Aside from the 2 am trip to the Emergency Room last night because of an eye-infection, all was well. I asked about he and his wife’s decision making in ambiguity, how they decided when something warranted going back to bed and when it meant a trip to the ER. After a long pause, his only response was, “I can understand why people get divorced.” Like a provocative SnapChat, or a notification from Instagram, this piqued my interest.
“What do you mean?” I probed. “Well, if we were getting married today, I hope my wife would select me like she would a co-founder,” he responded. “It’s about having balance, and about partnership, having your spouse be completely on when you’re down, and you completely covering for them when they need help. We are in an all-hands-on-deck startup right now, and you need your co-founder on the same page.”
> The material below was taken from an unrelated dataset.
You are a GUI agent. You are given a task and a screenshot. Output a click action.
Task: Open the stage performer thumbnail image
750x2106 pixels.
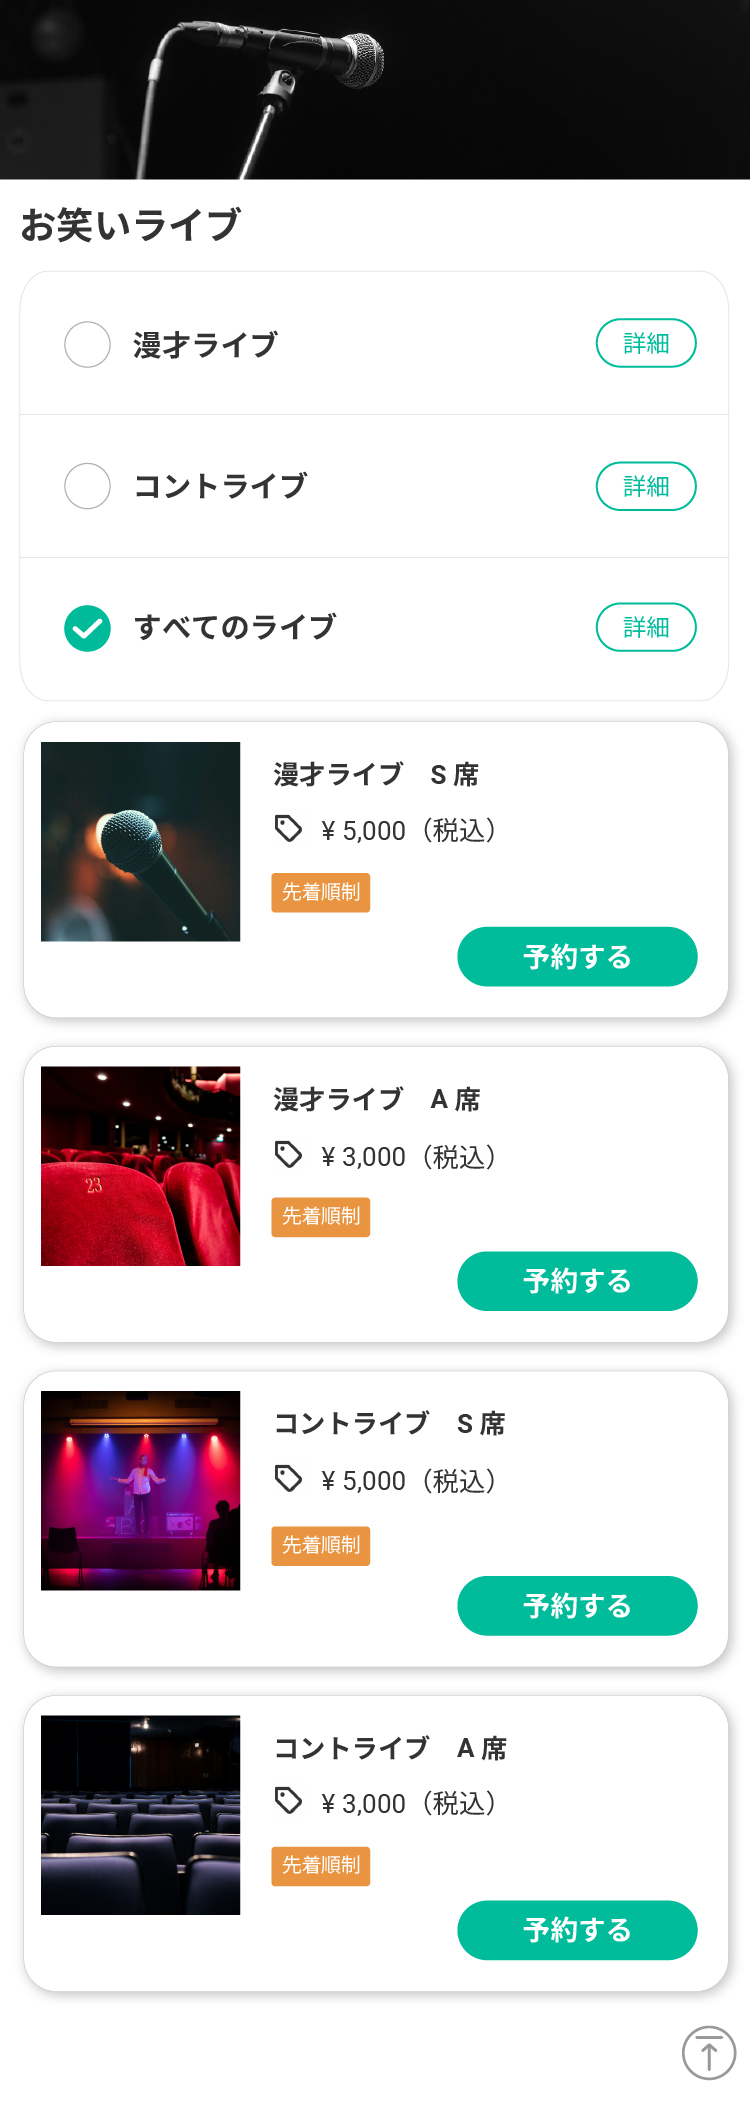(140, 1491)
Some parents are good front-end developers. They’re amazing at optics, keeping clean lines, and manicured style in-line with zeitgeist. They’re at the PTA, and they are the lead sales engineer, helping design play-dates and broad partnership engagement.
Other parents are better back-end engineers. It’s not that they don’t care about external engagement, but they’re focused on building out the internal logic, natural language processing, and systems architecture. They’re about designing defaults and biases, making systems redundant so that they are robust and helping build confidence in the organization. They’re the in-house math tutor, soccer coach, and bedtime story reader. They’re the one thinking about whether to use allowance as a reward, or no cell phone as a punishment, to set curfew or to simply advise the use of “good judgment,” as my parents did when I would leave for a night out.
And the best parents, like the best startup founders, are full-stack engineers. They are the rare birds that focus on both the front-end, and the back-end, and can tag in and out of every interaction, lead off, and play back up. These are the “Full-Stack Parents.”
And when parents need therapy, there's a startup for that called TalkSpace, where they can SMS their therapist. And when parents need a night off for romance, there's a startup for that called Trusted, that allows you to find, hire, and pay a trusted local babysitter.
Tolstoy once said that all happy families are the same; all unhappy families are unhappy for different reasons. What he left out is that all happy families are like all happy startups.